## TASK INSTRUCTIONS
Present the entries below as a JSON list of strings, with one string for each line. Omit blank lines.

## LISTED RECORDS
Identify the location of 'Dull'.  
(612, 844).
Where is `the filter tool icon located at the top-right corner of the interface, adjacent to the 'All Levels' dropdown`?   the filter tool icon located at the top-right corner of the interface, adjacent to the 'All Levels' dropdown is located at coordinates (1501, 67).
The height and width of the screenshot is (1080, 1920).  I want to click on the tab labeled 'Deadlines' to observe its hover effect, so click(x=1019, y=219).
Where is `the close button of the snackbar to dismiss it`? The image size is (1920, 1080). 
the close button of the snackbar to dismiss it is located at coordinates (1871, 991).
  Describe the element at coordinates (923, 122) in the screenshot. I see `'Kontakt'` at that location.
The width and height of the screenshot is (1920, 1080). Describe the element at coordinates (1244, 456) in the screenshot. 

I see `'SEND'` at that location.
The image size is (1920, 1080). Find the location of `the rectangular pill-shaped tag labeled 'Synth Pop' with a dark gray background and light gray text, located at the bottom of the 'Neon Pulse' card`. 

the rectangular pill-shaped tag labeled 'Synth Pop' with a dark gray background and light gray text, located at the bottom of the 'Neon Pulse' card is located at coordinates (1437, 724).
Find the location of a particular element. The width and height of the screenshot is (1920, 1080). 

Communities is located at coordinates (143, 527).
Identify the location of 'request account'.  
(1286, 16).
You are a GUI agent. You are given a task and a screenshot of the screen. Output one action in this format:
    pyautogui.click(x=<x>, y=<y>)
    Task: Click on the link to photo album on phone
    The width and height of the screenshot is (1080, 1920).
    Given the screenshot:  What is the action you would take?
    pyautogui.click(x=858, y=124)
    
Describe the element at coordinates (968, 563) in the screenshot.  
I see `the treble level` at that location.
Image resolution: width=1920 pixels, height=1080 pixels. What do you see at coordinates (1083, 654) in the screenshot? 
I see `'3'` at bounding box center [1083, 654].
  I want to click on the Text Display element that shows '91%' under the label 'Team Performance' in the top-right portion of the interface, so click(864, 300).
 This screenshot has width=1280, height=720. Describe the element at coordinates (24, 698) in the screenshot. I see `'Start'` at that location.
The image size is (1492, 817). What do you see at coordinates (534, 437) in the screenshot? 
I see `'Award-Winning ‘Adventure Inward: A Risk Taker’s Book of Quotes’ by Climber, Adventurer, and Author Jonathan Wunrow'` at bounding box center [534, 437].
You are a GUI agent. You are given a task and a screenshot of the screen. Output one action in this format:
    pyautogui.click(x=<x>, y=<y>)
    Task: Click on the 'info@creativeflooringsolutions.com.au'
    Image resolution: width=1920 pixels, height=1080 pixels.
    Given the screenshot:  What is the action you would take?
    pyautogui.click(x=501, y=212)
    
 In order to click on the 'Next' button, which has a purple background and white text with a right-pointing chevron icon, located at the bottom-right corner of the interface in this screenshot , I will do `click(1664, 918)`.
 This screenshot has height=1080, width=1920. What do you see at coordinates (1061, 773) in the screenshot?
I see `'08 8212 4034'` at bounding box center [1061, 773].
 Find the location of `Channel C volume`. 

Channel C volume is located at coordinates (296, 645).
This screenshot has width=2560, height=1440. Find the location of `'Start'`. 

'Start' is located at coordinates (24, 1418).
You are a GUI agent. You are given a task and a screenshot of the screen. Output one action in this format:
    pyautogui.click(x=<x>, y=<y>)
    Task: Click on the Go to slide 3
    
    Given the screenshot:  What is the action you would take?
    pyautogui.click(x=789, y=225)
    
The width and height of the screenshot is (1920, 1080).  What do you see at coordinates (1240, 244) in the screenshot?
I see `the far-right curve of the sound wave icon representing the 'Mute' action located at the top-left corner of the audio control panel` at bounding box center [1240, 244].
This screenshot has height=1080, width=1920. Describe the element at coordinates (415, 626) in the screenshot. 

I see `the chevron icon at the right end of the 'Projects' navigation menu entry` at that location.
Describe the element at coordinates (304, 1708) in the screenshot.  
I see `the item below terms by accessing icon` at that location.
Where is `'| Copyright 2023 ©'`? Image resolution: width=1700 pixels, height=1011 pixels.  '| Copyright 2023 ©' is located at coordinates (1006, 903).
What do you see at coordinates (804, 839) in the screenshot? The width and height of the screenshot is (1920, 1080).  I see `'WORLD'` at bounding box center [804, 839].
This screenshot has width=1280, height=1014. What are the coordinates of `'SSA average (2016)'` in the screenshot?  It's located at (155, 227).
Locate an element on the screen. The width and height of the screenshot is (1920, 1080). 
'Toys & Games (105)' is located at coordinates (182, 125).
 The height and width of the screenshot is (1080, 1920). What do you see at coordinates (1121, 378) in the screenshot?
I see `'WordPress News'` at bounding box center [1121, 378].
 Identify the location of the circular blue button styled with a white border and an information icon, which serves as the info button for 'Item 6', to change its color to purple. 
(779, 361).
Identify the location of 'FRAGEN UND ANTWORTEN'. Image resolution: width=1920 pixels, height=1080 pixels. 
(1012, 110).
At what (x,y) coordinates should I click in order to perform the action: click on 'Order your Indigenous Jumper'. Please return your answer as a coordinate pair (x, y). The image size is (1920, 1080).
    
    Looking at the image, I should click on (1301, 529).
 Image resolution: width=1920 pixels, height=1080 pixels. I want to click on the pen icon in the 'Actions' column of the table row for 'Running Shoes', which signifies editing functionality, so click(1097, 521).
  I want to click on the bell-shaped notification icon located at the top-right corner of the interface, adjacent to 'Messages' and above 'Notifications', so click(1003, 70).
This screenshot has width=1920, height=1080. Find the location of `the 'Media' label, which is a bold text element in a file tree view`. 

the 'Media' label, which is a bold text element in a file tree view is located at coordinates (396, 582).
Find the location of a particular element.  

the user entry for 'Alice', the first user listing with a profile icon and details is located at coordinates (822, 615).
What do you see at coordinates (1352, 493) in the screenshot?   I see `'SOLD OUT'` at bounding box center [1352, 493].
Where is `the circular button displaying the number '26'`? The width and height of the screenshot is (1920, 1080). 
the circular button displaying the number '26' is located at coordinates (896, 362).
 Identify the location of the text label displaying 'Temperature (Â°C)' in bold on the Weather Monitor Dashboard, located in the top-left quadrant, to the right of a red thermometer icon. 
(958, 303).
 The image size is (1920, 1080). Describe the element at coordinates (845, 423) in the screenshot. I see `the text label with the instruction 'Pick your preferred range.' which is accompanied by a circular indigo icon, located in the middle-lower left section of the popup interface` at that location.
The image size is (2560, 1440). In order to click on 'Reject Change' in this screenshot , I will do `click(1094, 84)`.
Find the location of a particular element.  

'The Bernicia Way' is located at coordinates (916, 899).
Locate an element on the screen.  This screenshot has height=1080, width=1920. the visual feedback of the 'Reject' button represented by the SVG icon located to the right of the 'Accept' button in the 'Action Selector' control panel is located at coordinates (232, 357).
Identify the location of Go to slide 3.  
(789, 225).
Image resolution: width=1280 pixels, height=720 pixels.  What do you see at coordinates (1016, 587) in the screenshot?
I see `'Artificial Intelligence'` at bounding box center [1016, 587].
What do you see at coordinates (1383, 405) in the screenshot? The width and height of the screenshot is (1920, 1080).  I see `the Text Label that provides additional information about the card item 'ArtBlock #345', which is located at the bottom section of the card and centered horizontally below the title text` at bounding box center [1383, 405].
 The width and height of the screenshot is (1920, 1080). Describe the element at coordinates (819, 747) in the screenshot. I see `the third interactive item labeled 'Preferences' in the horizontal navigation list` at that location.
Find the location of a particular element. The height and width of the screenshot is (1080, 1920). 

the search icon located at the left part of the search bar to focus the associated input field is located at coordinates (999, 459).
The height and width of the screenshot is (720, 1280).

## COMPLETED EXERCISE
[
  "Identify the location of 'Dull'.  ",
  "(612, 844).",
  "Where is `the filter tool icon located at the top-right corner of the interface, adjacent to the 'All Levels' dropdown`?   the filter tool icon located at the top-right corner of the interface, adjacent to the 'All Levels' dropdown is located at coordinates (1501, 67).",
  "The height and width of the screenshot is (1080, 1920).  I want to click on the tab labeled 'Deadlines' to observe its hover effect, so click(x=1019, y=219).",
  "Where is `the close button of the snackbar to dismiss it`? The image size is (1920, 1080). ",
  "the close button of the snackbar to dismiss it is located at coordinates (1871, 991).",
  "  Describe the element at coordinates (923, 122) in the screenshot. I see `'Kontakt'` at that location.",
  "The width and height of the screenshot is (1920, 1080). Describe the element at coordinates (1244, 456) in the screenshot. ",
  "I see `'SEND'` at that location.",
  "The image size is (1920, 1080). Find the location of `the rectangular pill-shaped tag labeled 'Synth Pop' with a dark gray background and light gray text, located at the bottom of the 'Neon Pulse' card`. ",
  "the rectangular pill-shaped tag labeled 'Synth Pop' with a dark gray background and light gray text, located at the bottom of the 'Neon Pulse' card is located at coordinates (1437, 724).",
  "Find the location of a particular element. The width and height of the screenshot is (1920, 1080). ",
  "Communities is located at coordinates (143, 527).",
  "Identify the location of 'request account'.  ",
  "(1286, 16).",
  "You are a GUI agent. You are given a task and a screenshot of the screen. Output one action in this format:",
  "    pyautogui.click(x=<x>, y=<y>)",
  "    Task: Click on the link to photo album on phone",
  "    The width and height of the screenshot is (1080, 1920).",
  "    Given the screenshot:  What is the action you would take?",
  "    pyautogui.click(x=858, y=124)",
  "Describe the element at coordinates (968, 563) in the screenshot.  ",
  "I see `the treble level` at that location.",
  "Image resolution: width=1920 pixels, height=1080 pixels. What do you see at coordinates (1083, 654) in the screenshot? ",
  "I see `'3'` at bounding box center [1083, 654].",
  "  I want to click on the Text Display element that shows '91%' under the label 'Team Performance' in the top-right portion of the interface, so click(864, 300).",
  " This screenshot has width=1280, height=720. Describe the element at coordinates (24, 698) in the screenshot. I see `'Start'` at that location.",
  "The image size is (1492, 817). What do you see at coordinates (534, 437) in the screenshot? ",
  "I see `'Award-Winning ‘Adventure Inward: A Risk Taker’s Book of Quotes’ by Climber, Adventurer, and Author Jonathan Wunrow'` at bounding box center [534, 437].",
  "You are a GUI agent. You are given a task and a screenshot of the screen. Output one action in this format:",
  "    pyautogui.click(x=<x>, y=<y>)",
  "    Task: Click on the 'info@creativeflooringsolutions.com.au'",
  "    Image resolution: width=1920 pixels, height=1080 pixels.",
  "    Given the screenshot:  What is the action you would take?",
  "    pyautogui.click(x=501, y=212)",
  " In order to click on the 'Next' button, which has a purple background and white text with a right-pointing chevron icon, located at the bottom-right corner of the interface in this screenshot , I will do `click(1664, 918)`.",
  " This screenshot has height=1080, width=1920. What do you see at coordinates (1061, 773) in the screenshot?",
  "I see `'08 8212 4034'` at bounding box center [1061, 773].",
  " Find the location of `Channel C volume`. ",
  "Channel C volume is located at coordinates (296, 645).",
  "This screenshot has width=2560, height=1440. Find the location of `'Start'`. ",
  "'Start' is located at coordinates (24, 1418).",
  "You are a GUI agent. You are given a task and a screenshot of the screen. Output one action in this format:",
  "    pyautogui.click(x=<x>, y=<y>)",
  "    Task: Click on the Go to slide 3",
  "    Given the screenshot:  What is the action you would take?",
  "    pyautogui.click(x=789, y=225)",
  "The width and height of the screenshot is (1920, 1080).  What do you see at coordinates (1240, 244) in the screenshot?",
  "I see `the far-right curve of the sound wave icon representing the 'Mute' action located at the top-left corner of the audio control panel` at bounding box center [1240, 244].",
  "This screenshot has height=1080, width=1920. Describe the element at coordinates (415, 626) in the screenshot. ",
  "I see `the chevron icon at the right end of the 'Projects' navigation menu entry` at that location.",
  "Describe the element at coordinates (304, 1708) in the screenshot.  ",
  "I see `the item below terms by accessing icon` at that location.",
  "Where is `'| Copyright 2023 ©'`? Image resolution: width=1700 pixels, height=1011 pixels.  '| Copyright 2023 ©' is located at coordinates (1006, 903).",
  "What do you see at coordinates (804, 839) in the screenshot? The width and height of the screenshot is (1920, 1080).  I see `'WORLD'` at bounding box center [804, 839].",
  "This screenshot has width=1280, height=1014. What are the coordinates of `'SSA average (2016)'` in the screenshot?  It's located at (155, 227).",
  "Locate an element on the screen. The width and height of the screenshot is (1920, 1080). ",
  "'Toys & Games (105)' is located at coordinates (182, 125).",
  " The height and width of the screenshot is (1080, 1920). What do you see at coordinates (1121, 378) in the screenshot?",
  "I see `'WordPress News'` at bounding box center [1121, 378].",
  " Identify the location of the circular blue button styled with a white border and an information icon, which serves as the info button for 'Item 6', to change its color to purple. ",
  "(779, 361).",
  "Identify the location of 'FRAGEN UND ANTWORTEN'. Image resolution: width=1920 pixels, height=1080 pixels. ",
  "(1012, 110).",
  "At what (x,y) coordinates should I click in order to perform the action: click on 'Order your Indigenous Jumper'. Please return your answer as a coordinate pair (x, y). The image size is (1920, 1080).",
  "    Looking at the image, I should click on (1301, 529).",
  " Image resolution: width=1920 pixels, height=1080 pixels. I want to click on the pen icon in the 'Actions' column of the table row for 'Running Shoes', which signifies editing functionality, so click(1097, 521).",
  "  I want to click on the bell-shaped notification icon located at the top-right corner of the interface, adjacent to 'Messages' and above 'Notifications', so click(1003, 70).",
  "This screenshot has width=1920, height=1080. Find the location of `the 'Media' label, which is a bold text element in a file tree view`. ",
  "the 'Media' label, which is a bold text element in a file tree view is located at coordinates (396, 582).",
  "Find the location of a particular element.  ",
  "the user entry for 'Alice', the first user listing with a profile icon and details is located at coordinates (822, 615).",
  "What do you see at coordinates (1352, 493) in the screenshot?   I see `'SOLD OUT'` at bounding box center [1352, 493].",
  "Where is `the circular button displaying the number '26'`? The width and height of the screenshot is (1920, 1080). ",
  "the circular button displaying the number '26' is located at coordinates (896, 362).",
  " Identify the location of the text label displaying 'Temperature (Â°C)' in bold on the Weather Monitor Dashboard, located in the top-left quadrant, to the right of a red thermometer icon. ",
  "(958, 303).",
  " The image size is (1920, 1080). Describe the element at coordinates (845, 423) in the screenshot. I see `the text label with the instruction 'Pick your preferred range.' which is accompanied by a circular indigo icon, located in the middle-lower left section of the popup interface` at that location.",
  "The image size is (2560, 1440). In order to click on 'Reject Change' in this screenshot , I will do `click(1094, 84)`.",
  "Find the location of a particular element.  ",
  "'The Bernicia Way' is located at coordinates (916, 899).",
  "Locate an element on the screen.  This screenshot has height=1080, width=1920. the visual feedback of the 'Reject' button represented by the SVG icon located to the right of the 'Accept' button in the 'Action Selector' control panel is located at coordinates (232, 357).",
  "Identify the location of Go to slide 3.  ",
  "(789, 225).",
  "Image resolution: width=1280 pixels, height=720 pixels.  What do you see at coordinates (1016, 587) in the screenshot?",
  "I see `'Artificial Intelligence'` at bounding box center [1016, 587].",
  "What do you see at coordinates (1383, 405) in the screenshot? The width and height of the screenshot is (1920, 1080).  I see `the Text Label that provides additional information about the card item 'ArtBlock #345', which is located at the bottom section of the card and centered horizontally below the title text` at bounding box center [1383, 405].",
  " The width and height of the screenshot is (1920, 1080). Describe the element at coordinates (819, 747) in the screenshot. I see `the third interactive item labeled 'Preferences' in the horizontal navigation list` at that location.",
  "Find the location of a particular element. The height and width of the screenshot is (1080, 1920). ",
  "the search icon located at the left part of the search bar to focus the associated input field is located at coordinates (999, 459).",
  "The height and width of the screenshot is (720, 1280)."
]